Air Jordan 1 : l’histoire de la basket qui n’a jamais été interdite

Ou les dessous d’une fable marketing inventée de toutes pièces il y a 36 ans…

Lundi 24 octobre, la paire de baskets portée par Michael Jordan le 1er novembre 1984 lors de son cinquième match professionnel face aux Denver Nuggets a donc été adjugée pour 1,472 million de dollars à l’occasion de la vente aux enchères Icons of Excellence & Haute organisée par la maison Sotheby’s.
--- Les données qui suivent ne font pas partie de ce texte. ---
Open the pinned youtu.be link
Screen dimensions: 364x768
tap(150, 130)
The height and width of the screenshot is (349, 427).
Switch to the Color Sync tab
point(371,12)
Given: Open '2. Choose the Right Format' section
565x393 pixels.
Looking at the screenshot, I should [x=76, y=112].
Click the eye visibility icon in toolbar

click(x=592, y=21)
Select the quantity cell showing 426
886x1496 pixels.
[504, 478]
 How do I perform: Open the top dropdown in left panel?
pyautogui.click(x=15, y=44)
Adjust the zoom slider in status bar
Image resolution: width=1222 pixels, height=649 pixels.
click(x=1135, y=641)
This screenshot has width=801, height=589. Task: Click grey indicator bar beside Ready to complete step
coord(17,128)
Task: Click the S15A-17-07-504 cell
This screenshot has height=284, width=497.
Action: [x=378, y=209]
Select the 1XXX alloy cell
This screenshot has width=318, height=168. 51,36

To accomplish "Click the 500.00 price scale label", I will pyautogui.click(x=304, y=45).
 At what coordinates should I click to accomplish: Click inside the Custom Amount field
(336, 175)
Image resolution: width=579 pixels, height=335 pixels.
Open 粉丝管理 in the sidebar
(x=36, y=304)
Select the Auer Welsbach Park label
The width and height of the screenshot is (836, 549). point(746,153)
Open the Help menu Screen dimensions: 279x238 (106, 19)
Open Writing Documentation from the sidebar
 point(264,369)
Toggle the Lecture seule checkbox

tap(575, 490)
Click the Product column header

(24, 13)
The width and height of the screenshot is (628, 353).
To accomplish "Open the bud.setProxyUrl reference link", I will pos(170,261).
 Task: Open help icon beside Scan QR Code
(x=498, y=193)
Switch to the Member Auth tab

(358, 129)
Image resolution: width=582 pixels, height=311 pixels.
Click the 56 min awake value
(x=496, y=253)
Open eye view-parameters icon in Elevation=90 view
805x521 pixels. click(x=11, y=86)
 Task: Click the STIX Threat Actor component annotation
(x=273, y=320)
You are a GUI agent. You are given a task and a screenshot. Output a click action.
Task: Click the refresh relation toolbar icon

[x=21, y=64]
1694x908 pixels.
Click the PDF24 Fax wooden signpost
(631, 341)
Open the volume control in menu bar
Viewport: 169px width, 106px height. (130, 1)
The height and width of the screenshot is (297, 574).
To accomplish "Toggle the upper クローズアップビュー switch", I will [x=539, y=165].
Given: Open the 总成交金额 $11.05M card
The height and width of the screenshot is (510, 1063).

Offerte à l’époque par His Airness en personne à l’un des ramasseurs de balles des Nuggets, un certain Tommie Tim III Lewis, elle est désormais la propriété du patron de compagnie d’assurance Nick Fiorella – collectionneur fou, plus tôt cette année, il s’est distinguée en déboursant 4,6 millions de dollars pour acquérir une carte de Luka Doncic, l’arrière des Dallas Mavericks.

Signée par le Christ, cette pointure 46,5 a ainsi fait exploser le précédent record en la matière, quand en août 2020 une paire de Air Jordan 1 avait trouvé preneur pour 615 000 dollars.

[Notez que contrairement à ce que l’on peut lire çà et là, il ne s’agit pas de la paire la plus chère jamais vendue, cet honneur revient au prototype de la Nike Air Yeezy vu aux pieds de Kanye West sur la scène des Grammy Award en 2008 – 1,8 million de billets verts en avril dernier.]

Sauf que cette fois-ci, c’est un modèle beaucoup moins connu du grand public qui a affolé les compteurs : la Air Ship.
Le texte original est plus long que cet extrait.